Made with diamond dust, the fireplace’s angled mirror is original to the house. Perfect for those who throw parties, it is slanted to allow a host to keep an eye on all of his or her guests at once. An English table anchors a vintage sofa reupholstered in laser-cut velvet fabric, while a Stark sisal lends a casual touch to an otherwise formal room.
Housed in a Victorian-style aviary, colorful finches bring sounds of the outside in. Their song tells Jon and Dale when it’s time to rise. On the table just in front, a ’70s ice bucket in the shape of a top hat is one of their thrift-store finds.
A Brighton-style bamboo cabinet sits beneath an English oil painting. “The art helped inform the room’s wall color,” says Jon, but it was Dale who chose all the swatches. In this case, Sherwin Williams’s Aloof Gray provides a cool contrast to the space’s brassier hues.
Off the living room is a closet complete with a bar just for bourbon. Silver sipping cups and crystal tumblers above decanters of Maker’s Mark and Bulleit glisten when lit. “It certainly makes getting dressed a whole lot more fun,” laughs Jon.
We were careful to keep the details that make each room grand. It gives them drama… and I always want the drama of a room.
A pedestal table for 12 surrounded by mismatched chairs is centered under a brass chandelier. The centerpiece is changed out seasonally but remains consistently green in warmer months. “Moss, ferns, whatever’s available I tend to use,” Jon says. Behind, a sideboard covered in birds’ nests collected from transplanted trees minimizes any sense of formality.
Built-in shelves serve as a place to display family photographs and prized possessions with shrinelike effect.
A second cabinet showcases images and mementos that speak to Jon’s family history.
In the corner of the master bedroom, a secretary desk lends a sense of symmetry opposite the refurbished canopy bed.
Most people have too much stuff, so we try to edit every now and then. The house itself is more beautiful with less in it, so we’re careful to keep only what we really love.
Dale discovered these Japanese paintings from the ’40s when he accidentally kicked one left to lean at the base of a store’s wall.
In the guest room, a four-poster bed footed by a leather trunk is made to feel fresh with the addition of a black-and-white Hermès throw.
The organic shape of a hide rug provides a contrast to an octagonal table centered to the fireplace and an antique mirror. Bold touches of red, as seen in the crushed-velvet pillow and the cashmere throw, draw the eye toward the architectural focal point just behind.
A butler’s chest from the early 19th century holds court with an old portrait of an unknown woman. Taken by Clay Lancaster, an advocate of architectural preservation, the adjacent photographs of Botherum in its most dilapidated state remind Jon and Dale of how far the home has come.

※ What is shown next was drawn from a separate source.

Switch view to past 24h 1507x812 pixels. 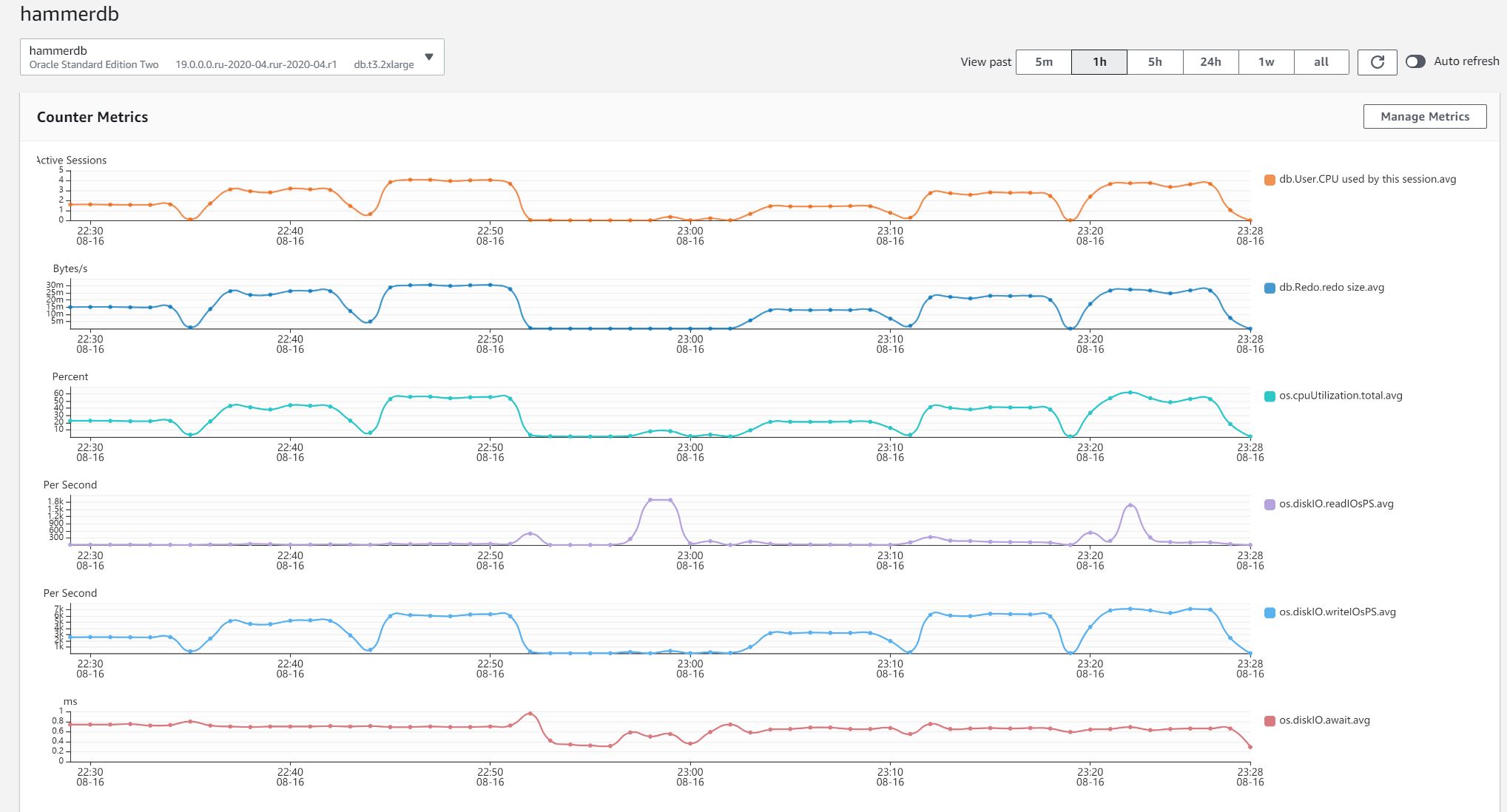tap(1210, 62)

A bust of Napoleon rests on a table found in Nashville. Around its neck hang beads and a Mercedes-Benz medallion, creating a moment of humor in the pass-through space.

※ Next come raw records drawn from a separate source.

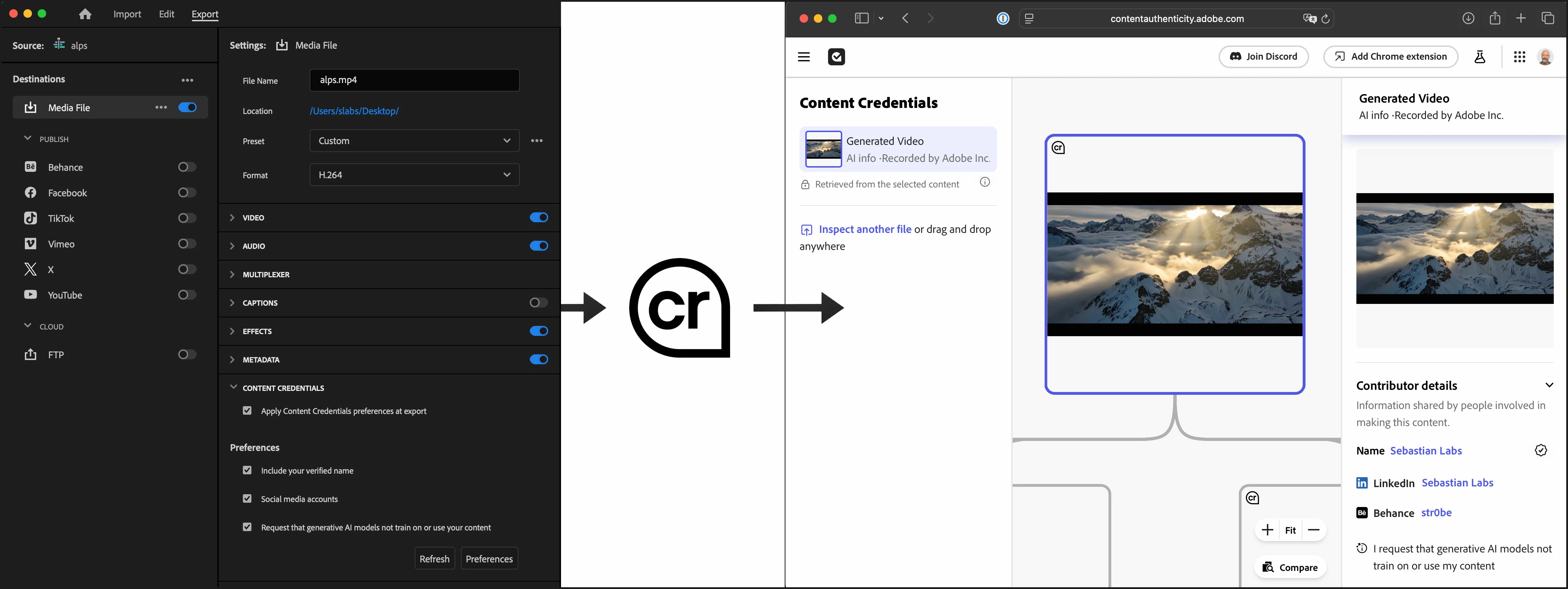1568x589 pixels.
Task: Turn on the Captions toggle
Action: pos(538,302)
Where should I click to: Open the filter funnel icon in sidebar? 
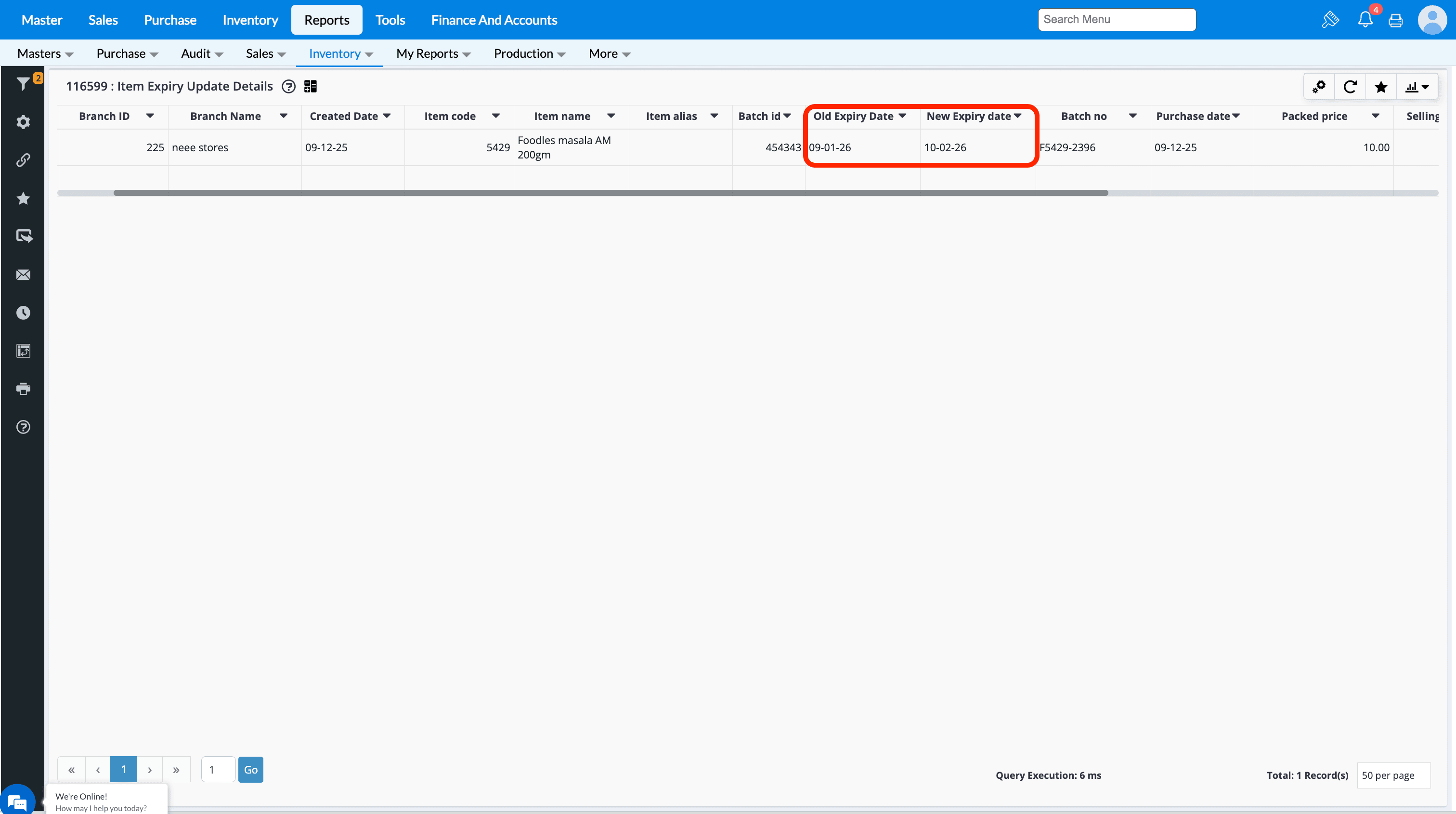(23, 84)
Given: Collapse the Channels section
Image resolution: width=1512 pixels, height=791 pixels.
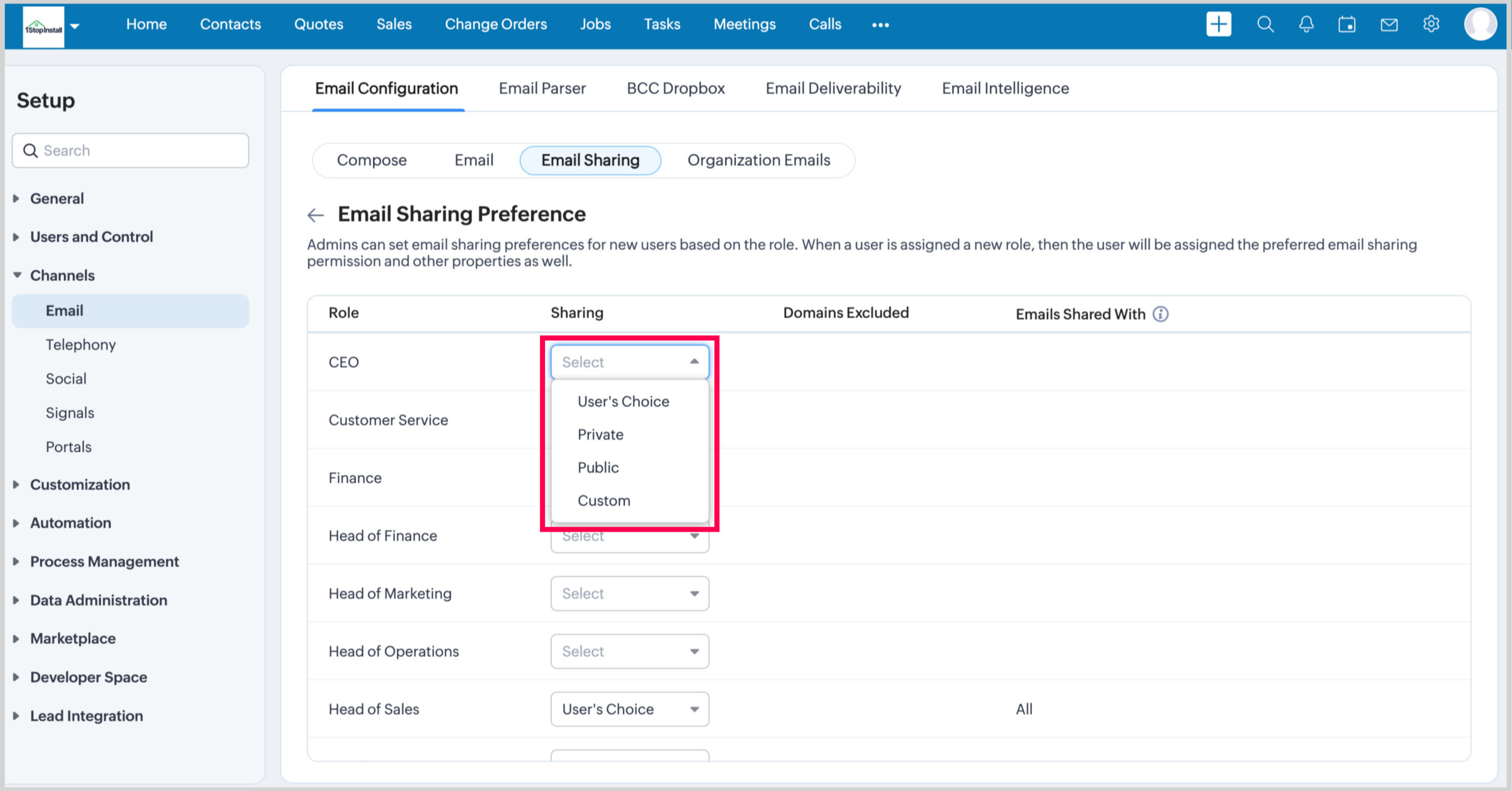Looking at the screenshot, I should click(x=61, y=275).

In one of the bathrooms, a Louis XVI mirror layered with gold leaf reflects another taxidermy head. A converted dresser serves as the perfect spot for a ceramic sink and silver fixtures.
The home was commissioned by Madison C. Johnson, a confidante of Abraham Lincoln. It’s fitting, then, that his portrait hangs above the kitchen’s mantel.

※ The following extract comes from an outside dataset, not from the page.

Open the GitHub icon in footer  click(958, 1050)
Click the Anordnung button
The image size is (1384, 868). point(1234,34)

Painted brick and exposed beams add a rustic touch to the up-to-date kitchen designed by Debra Hupman. Firewood, used when temperatures drop, doubles as decor, serendipitously matching the French prints just above.
A window nook allows enough light for a pair of fig trees, under which Jon has his morning coffee and schedules his day. The copper lantern is yet another touch that brings the outside world in. “I sit here and I get centered,” Jon notes. “Looking at the trees blow outside, the sunlight pouring through, I remember what really matters.”
We can go into a store separately, and afterward, if we ask each other, ‘What was your favorite thing?’ 95% of the time it’ll be the same piece.
Silver orbs float in the saltwater pool behind the main house. Kept hidden by hedges and a life-size wooden horse, it’s a well-used feature on hot and humid Southern days.
Dale, Jon, Gertrude, and Lily pose for a portrait on Botherum’s front steps.